2. Adaption and Evolution to Water Stress
Cavitating the conifers of the world project
Water-stress induced cavitation in the hydraulic pathway of woody plants is a good indicator of drought resistance. To improve our knowledge of this process, vulnerability to cavitation and xylem anatomy (tracheid and pit membrane structures) will be measured on a wide range of coniferous species. We will characterize cavitation resistance of tree species within a wide range of conifer taxa using the Cavitron technique in Bordeaux, but will rely on living plant material, equipment, and techniques available at Kew to study xylem anatomy. This will allow us to determine whether cavitation is directly linked to mechanical properties of anatomical features.

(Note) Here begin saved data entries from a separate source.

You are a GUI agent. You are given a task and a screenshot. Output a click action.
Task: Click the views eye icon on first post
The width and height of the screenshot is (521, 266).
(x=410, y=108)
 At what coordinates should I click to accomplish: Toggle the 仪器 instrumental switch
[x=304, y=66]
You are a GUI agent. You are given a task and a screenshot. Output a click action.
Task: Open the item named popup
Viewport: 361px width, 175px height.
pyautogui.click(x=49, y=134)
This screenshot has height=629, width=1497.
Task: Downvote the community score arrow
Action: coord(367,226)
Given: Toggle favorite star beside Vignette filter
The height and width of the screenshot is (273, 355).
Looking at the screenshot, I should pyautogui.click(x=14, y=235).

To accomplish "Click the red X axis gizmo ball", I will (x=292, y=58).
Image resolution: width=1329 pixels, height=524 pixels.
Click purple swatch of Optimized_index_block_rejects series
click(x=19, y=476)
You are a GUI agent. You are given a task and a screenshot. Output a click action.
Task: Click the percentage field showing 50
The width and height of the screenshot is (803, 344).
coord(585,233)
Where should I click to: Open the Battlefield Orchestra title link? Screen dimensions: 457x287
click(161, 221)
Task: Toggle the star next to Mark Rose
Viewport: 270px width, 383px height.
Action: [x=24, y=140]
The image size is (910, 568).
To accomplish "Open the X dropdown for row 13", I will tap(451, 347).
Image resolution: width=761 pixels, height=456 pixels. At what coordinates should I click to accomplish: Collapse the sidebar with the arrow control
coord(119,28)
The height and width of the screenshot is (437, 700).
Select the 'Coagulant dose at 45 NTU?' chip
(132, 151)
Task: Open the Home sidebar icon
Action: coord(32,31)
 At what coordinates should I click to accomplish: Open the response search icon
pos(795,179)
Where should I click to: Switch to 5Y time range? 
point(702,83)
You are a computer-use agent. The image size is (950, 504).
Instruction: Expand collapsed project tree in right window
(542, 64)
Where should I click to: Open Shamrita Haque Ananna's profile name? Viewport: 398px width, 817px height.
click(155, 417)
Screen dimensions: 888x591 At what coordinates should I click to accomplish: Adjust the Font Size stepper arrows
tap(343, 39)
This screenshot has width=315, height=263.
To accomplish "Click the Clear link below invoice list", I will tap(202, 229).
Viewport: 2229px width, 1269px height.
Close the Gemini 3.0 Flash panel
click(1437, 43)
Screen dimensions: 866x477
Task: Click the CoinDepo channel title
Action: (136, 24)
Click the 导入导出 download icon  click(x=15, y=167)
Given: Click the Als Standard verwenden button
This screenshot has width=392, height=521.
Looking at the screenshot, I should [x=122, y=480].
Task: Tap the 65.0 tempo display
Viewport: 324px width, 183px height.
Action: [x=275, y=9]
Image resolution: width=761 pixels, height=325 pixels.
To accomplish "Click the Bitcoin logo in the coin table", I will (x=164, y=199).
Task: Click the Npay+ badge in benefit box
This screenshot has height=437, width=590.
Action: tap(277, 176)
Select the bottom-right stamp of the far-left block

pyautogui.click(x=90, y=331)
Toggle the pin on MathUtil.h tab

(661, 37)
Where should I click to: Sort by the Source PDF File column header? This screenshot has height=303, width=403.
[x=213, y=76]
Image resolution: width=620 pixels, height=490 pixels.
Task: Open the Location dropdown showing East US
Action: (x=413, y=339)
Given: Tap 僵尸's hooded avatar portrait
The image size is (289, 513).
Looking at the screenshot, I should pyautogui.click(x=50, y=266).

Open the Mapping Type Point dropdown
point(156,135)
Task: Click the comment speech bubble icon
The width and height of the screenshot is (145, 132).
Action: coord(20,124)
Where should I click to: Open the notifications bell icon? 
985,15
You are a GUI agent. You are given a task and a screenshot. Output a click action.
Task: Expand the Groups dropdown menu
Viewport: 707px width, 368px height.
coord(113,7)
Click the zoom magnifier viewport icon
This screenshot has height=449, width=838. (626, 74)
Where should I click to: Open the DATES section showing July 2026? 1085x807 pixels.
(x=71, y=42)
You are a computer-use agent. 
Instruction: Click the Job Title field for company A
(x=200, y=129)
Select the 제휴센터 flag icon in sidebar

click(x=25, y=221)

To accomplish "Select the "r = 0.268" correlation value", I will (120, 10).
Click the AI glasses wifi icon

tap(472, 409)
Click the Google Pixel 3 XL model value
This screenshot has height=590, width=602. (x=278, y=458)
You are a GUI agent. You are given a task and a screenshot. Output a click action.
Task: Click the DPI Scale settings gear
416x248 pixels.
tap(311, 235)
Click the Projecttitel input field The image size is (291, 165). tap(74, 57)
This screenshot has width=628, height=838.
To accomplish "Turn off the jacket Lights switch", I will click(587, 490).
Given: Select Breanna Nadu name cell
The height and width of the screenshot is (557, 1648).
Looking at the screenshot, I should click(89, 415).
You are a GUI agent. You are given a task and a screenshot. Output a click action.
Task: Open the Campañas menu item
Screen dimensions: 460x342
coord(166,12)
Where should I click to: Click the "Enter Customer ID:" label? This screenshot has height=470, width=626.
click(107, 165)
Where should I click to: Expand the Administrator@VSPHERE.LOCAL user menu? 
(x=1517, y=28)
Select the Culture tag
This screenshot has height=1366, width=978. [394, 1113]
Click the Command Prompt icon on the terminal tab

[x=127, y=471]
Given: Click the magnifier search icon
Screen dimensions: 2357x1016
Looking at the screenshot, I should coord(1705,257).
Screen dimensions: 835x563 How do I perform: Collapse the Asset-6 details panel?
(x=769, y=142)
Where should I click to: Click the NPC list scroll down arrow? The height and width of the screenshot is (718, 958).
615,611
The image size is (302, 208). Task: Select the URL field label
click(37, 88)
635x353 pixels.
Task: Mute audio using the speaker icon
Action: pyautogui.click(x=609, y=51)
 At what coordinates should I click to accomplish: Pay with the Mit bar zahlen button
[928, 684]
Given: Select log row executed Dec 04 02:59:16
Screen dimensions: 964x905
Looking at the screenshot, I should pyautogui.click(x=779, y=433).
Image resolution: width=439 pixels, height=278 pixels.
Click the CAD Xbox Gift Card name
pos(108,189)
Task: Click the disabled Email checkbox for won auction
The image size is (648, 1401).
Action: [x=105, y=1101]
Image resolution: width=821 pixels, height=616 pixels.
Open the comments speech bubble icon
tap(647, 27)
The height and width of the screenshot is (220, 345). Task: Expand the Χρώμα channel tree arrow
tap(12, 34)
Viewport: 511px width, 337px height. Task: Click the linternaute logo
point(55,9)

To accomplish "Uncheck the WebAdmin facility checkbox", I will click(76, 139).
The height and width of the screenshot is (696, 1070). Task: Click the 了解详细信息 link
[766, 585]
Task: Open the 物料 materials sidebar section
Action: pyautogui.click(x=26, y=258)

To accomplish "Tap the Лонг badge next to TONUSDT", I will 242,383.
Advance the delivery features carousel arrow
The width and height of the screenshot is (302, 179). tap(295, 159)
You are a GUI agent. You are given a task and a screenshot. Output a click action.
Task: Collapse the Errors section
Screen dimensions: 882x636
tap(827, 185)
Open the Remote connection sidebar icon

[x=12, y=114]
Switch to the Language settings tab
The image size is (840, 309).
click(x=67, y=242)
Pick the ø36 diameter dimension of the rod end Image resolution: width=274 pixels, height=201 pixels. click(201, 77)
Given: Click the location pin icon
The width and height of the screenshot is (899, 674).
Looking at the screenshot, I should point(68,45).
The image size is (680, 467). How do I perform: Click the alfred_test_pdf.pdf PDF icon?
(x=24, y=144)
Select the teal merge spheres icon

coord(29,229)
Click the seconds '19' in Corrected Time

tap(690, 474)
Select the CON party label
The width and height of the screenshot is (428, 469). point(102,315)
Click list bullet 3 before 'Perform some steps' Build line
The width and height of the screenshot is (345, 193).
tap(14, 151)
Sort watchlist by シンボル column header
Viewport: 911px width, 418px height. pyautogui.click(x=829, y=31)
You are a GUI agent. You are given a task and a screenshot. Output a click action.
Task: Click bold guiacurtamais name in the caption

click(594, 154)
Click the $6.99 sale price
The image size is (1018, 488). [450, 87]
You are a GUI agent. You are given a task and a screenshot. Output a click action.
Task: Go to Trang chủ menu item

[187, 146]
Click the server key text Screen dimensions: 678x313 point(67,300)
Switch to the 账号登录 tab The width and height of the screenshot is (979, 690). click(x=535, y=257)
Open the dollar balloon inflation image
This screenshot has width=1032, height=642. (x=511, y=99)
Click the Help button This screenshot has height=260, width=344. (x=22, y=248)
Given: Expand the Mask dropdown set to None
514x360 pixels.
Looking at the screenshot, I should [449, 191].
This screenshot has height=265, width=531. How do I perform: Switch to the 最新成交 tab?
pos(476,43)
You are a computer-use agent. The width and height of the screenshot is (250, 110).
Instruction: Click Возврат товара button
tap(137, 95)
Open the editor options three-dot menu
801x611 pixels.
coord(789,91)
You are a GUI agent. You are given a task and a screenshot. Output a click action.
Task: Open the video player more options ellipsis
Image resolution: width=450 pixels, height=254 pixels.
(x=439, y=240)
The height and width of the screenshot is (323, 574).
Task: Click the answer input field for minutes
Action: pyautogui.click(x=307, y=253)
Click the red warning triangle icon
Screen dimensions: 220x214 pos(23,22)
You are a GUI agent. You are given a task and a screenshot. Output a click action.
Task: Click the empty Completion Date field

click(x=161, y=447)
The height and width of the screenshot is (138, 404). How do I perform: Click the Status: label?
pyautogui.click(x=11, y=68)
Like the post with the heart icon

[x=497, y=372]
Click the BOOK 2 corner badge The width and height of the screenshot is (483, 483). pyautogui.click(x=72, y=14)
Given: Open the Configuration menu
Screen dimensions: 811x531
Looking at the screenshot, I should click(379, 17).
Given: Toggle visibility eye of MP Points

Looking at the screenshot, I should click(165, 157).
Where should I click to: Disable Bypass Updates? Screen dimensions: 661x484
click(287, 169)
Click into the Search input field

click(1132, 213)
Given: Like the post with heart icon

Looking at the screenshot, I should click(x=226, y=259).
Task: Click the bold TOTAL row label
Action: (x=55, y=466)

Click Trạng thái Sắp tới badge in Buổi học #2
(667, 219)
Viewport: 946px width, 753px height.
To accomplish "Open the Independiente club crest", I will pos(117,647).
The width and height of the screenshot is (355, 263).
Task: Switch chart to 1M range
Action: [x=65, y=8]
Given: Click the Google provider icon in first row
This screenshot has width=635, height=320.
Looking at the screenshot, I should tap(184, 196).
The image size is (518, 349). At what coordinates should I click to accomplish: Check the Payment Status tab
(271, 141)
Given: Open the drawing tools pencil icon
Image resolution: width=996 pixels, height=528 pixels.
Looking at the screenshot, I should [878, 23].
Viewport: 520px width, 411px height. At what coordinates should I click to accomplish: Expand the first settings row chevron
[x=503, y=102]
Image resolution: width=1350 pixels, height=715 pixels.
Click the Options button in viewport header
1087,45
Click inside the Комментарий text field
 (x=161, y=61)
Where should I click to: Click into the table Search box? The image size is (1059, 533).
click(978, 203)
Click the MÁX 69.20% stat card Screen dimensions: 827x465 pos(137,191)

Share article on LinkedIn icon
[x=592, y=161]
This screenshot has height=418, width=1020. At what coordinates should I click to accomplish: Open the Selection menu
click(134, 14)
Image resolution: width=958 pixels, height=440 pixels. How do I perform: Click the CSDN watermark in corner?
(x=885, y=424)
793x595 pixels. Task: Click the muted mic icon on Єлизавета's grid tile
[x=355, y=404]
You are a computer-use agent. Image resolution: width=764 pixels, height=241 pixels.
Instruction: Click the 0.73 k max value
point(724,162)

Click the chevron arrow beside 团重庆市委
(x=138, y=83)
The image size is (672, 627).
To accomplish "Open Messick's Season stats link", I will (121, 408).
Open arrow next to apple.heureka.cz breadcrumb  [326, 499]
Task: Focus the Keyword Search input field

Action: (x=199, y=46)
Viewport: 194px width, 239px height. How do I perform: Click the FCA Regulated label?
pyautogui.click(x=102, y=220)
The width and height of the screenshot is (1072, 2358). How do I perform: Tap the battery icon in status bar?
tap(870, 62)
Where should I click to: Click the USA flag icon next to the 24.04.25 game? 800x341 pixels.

Xylem cavitation and plant recovery capacity
Resistance to cavitation is a critically important trait for evaluating the ability of plants to survive and recover from drought periods and, therefore, predicting future drought-induced forest decline. However, recent publications have provided evidence that some of the most extended techniques used to evaluate the hydraulic function and vulnerability to cavitation of plant organs may be prone to artifacts. The discovery of these artifacts have raised important questions over the reliability of some previously published plant hydraulics data, in particular data relating to the capacity of plants to refill cavitated xylem conduits while the xylem is under tension. Since most of these artifacts seem to be related with the sample processing, collection, etc., the objective of this project is, by working with intact plants and using non-invasive techniques, to determine (i) if the daily patterns of embolism formation and repair are routine in woody plant species, and (ii) if previous studies that concluded that some species are highly vulnerable to cavitation had actually been evaluated with biased techniques. In this sense, the use of X-ray microtromography (micro-CT) can serve as a reference method for the study of xylem embolism and refilling and help swiftly resolve controversies since it allows the direct visualization of xylem conduits in intact plants at high resolution and determine the degree of embolism and embolism spreading patterns. Results will have important implications considering the actual necessity of validating xylem embolism data by direct observation in intact plants for an improved understanding of water transport physiology in plants.